>>
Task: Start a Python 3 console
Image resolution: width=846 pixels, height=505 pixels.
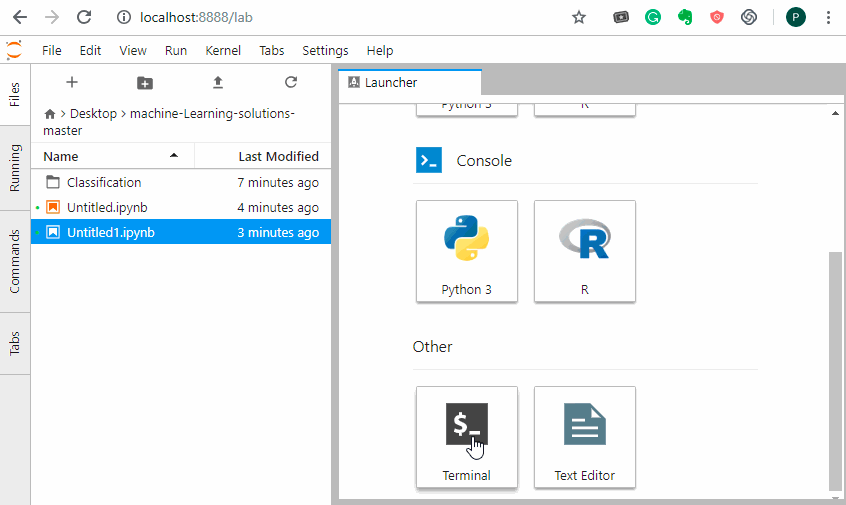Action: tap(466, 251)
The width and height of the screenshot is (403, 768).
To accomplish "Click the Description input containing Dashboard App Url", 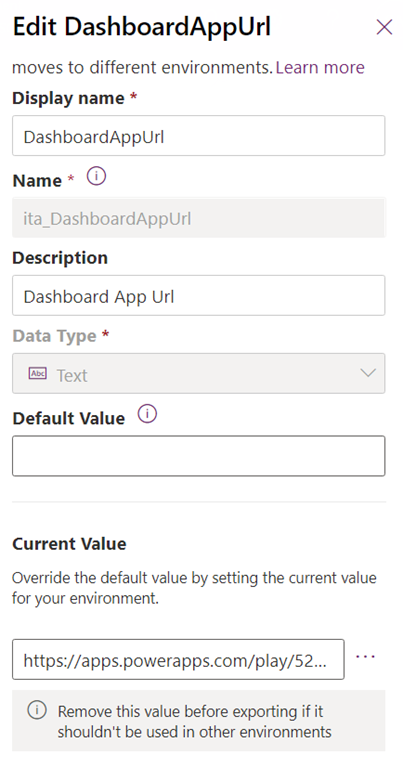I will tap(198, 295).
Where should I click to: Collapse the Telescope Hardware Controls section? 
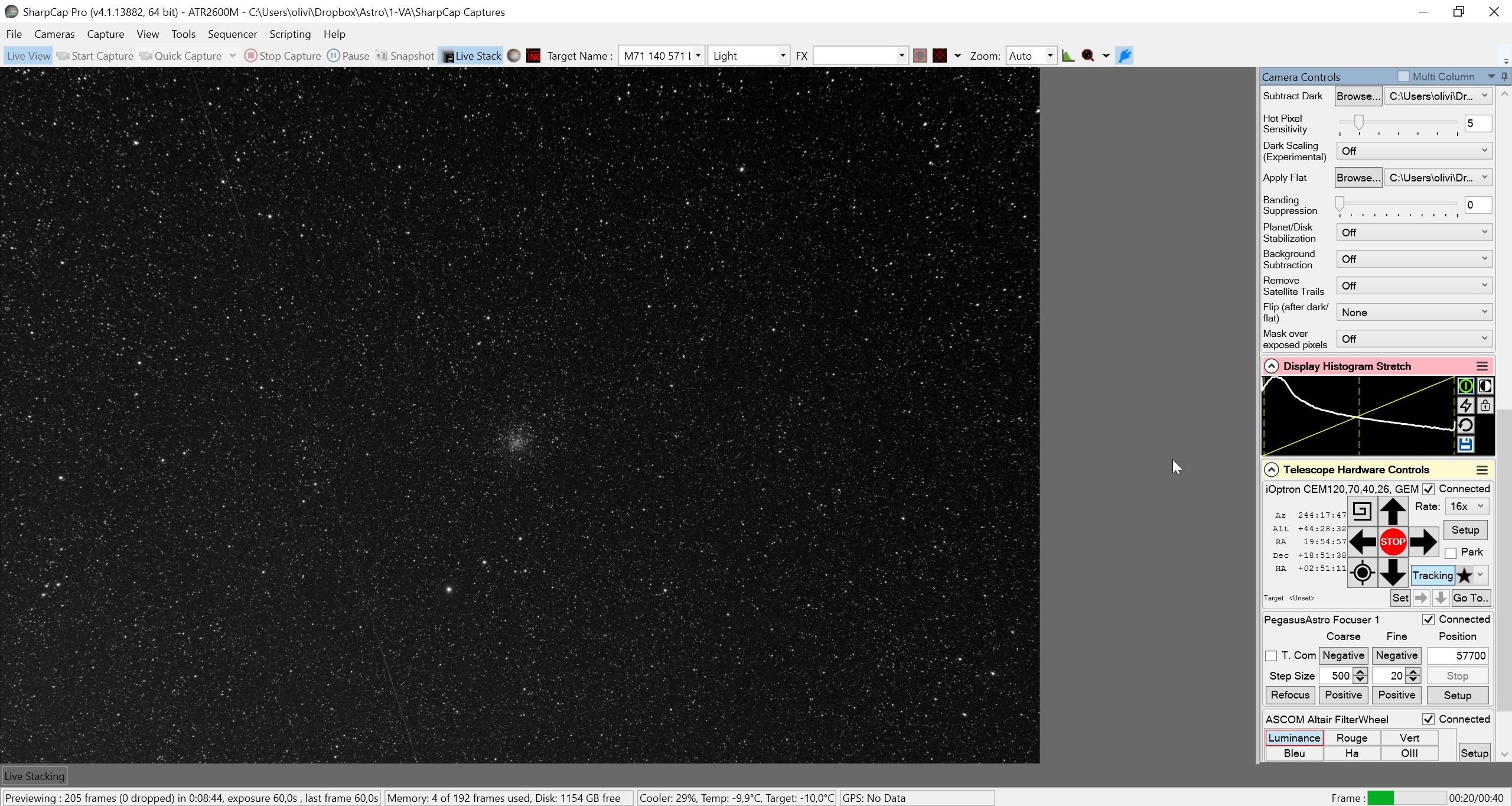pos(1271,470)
<<
Give back exactly the lines from the one containing "Where should I" through the last line above, both included, and none of the pictures.

Where should I click to: Collapse the Telescope Hardware Controls section? 
pos(1271,470)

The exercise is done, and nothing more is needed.